» **TASK PROMPT**:
Reproduce every line of the listing below character for character, with no changes.
═══ DATA FOR THIS TASK ═══
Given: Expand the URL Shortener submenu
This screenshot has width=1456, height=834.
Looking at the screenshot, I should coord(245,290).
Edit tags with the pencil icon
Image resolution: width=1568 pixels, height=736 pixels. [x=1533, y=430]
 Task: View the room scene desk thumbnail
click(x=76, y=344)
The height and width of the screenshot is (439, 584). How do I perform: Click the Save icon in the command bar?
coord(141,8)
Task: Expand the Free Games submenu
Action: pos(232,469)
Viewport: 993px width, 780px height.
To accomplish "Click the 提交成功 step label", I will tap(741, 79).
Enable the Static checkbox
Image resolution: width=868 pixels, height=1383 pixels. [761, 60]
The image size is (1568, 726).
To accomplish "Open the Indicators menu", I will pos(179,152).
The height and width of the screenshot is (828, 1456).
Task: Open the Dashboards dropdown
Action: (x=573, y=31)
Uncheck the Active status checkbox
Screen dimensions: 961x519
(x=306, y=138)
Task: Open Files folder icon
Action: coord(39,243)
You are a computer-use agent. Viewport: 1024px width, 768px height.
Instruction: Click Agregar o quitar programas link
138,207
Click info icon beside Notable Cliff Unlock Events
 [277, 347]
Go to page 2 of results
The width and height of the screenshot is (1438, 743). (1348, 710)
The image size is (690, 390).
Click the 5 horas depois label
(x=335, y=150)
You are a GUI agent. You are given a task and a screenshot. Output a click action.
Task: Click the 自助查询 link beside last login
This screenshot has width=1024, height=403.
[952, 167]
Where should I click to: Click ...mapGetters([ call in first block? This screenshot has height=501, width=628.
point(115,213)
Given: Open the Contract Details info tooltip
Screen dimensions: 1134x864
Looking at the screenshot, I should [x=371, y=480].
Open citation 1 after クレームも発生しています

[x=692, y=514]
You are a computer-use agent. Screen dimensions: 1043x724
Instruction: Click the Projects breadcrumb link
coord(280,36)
═══
» **THE SOLUTION**:
Given: Expand the URL Shortener submenu
This screenshot has width=1456, height=834.
Looking at the screenshot, I should coord(245,290).
Edit tags with the pencil icon
Image resolution: width=1568 pixels, height=736 pixels. [x=1533, y=430]
 Task: View the room scene desk thumbnail
click(x=76, y=344)
The height and width of the screenshot is (439, 584). How do I perform: Click the Save icon in the command bar?
coord(141,8)
Task: Expand the Free Games submenu
Action: pos(232,469)
Viewport: 993px width, 780px height.
To accomplish "Click the 提交成功 step label", I will tap(741, 79).
Enable the Static checkbox
Image resolution: width=868 pixels, height=1383 pixels. [761, 60]
The image size is (1568, 726).
To accomplish "Open the Indicators menu", I will pos(179,152).
The height and width of the screenshot is (828, 1456).
Task: Open the Dashboards dropdown
Action: (x=573, y=31)
Uncheck the Active status checkbox
Screen dimensions: 961x519
(x=306, y=138)
Task: Open Files folder icon
Action: coord(39,243)
You are a computer-use agent. Viewport: 1024px width, 768px height.
Instruction: Click Agregar o quitar programas link
138,207
Click info icon beside Notable Cliff Unlock Events
 [277, 347]
Go to page 2 of results
The width and height of the screenshot is (1438, 743). (1348, 710)
The image size is (690, 390).
Click the 5 horas depois label
(x=335, y=150)
You are a GUI agent. You are given a task and a screenshot. Output a click action.
Task: Click the 自助查询 link beside last login
This screenshot has width=1024, height=403.
[952, 167]
Where should I click to: Click ...mapGetters([ call in first block? This screenshot has height=501, width=628.
point(115,213)
Given: Open the Contract Details info tooltip
Screen dimensions: 1134x864
Looking at the screenshot, I should [x=371, y=480].
Open citation 1 after クレームも発生しています

[x=692, y=514]
You are a computer-use agent. Screen dimensions: 1043x724
Instruction: Click the Projects breadcrumb link
coord(280,36)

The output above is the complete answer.